City pays latest legal bill installment
A Bank of Hays lawsuit against the company that used to operate Hillsboro Community Hospital and 10 other defendants including the city of Hillsboro has cost the city $8,626.39 in legal bills since it was filed in early January.
City council members on Tuesday voted to pay a legal bill of $5,626.39 for the services of lawyer Tyler Heffron with Triplett Woolf Garretson. It was the third legal bill the city has paid.
The bank’s lawsuit seeks foreclosure of a mortgage originally taken out by CAH Acquisition Company #5 to build the hospital. A related company, HMC/CAH Consolidated, which signed a promissory note agreeing to be held liable for the balance of the mortgage, is also one of the 11 defendants.
The city has received three bills from the law firms Klenda Austerman and Triplett Woolf Garretson for services related to the lawsuit.
The first bill, from Klenda Austerman, came in March.
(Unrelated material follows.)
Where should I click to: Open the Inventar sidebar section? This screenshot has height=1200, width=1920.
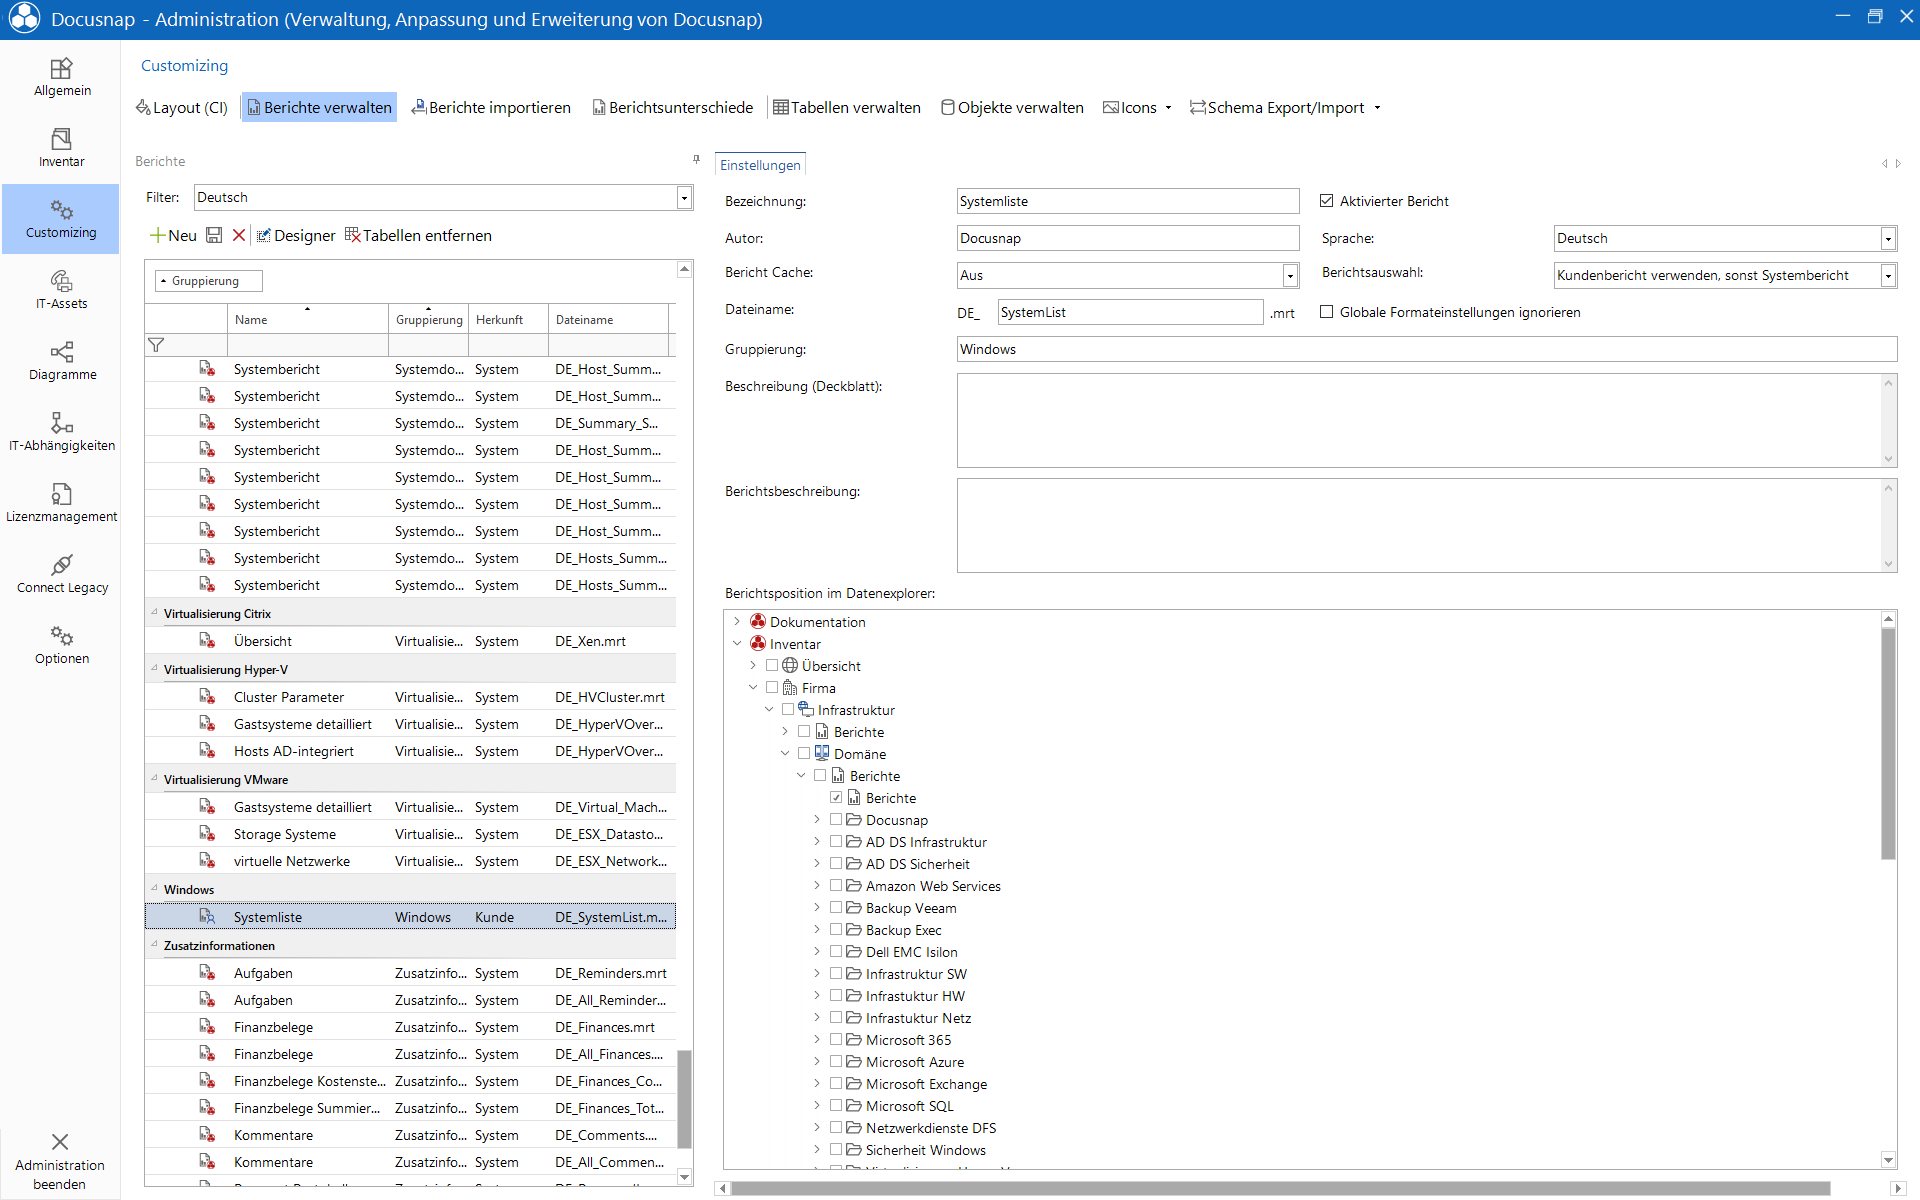click(61, 148)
That bill was $715.
The second and third bills were for Heffron’s services and were $2,520 and $5,626.39.
The city and the bank, in one of many twists, are both interested in keeping HCH operational, and jointly sought the appointment of a receiver.
Wichita lawyer Thomas Gilman, the only person who showed up at a Marion County District Court hearing to contest appointment of the receiver, filed a request the same day seeking to withdraw from representing hospital owner CAH Acquisition Co. 5 and a related company, Health Acquisition Co., because they had not paid him as agreed.
The receiver, Cohesive Healthcare Management and Consulting, filed a petition seeking Chapter 11 bankruptcy protection.
CAH Acquisition Company #5 attempted to move bankruptcy proceedings to North Carolina, but the North Carolina court denied CAH’s request to include the Kansas case.
Other defendants in the case include: the Public Building Commission of Hillsboro, owner of the property where the hospital sits; Security Bank of Kansas City, trustee for a taxable revenue bond covering the property; Marion County commissioners, because of unpaid property taxes; App Group International, which filed a financing statement claiming an interest in hospital receivables; Athenahealth, Inc., and U.S. Bank, which might be in possession of bank accounts or accounts receivable; Kansas Department of Revenue because it has filed tax warrants seeking unpaid withholding taxes.; and Mobile Cardiac Care, LLC, which was granted a default judgment in a lawsuit filed against the hospital.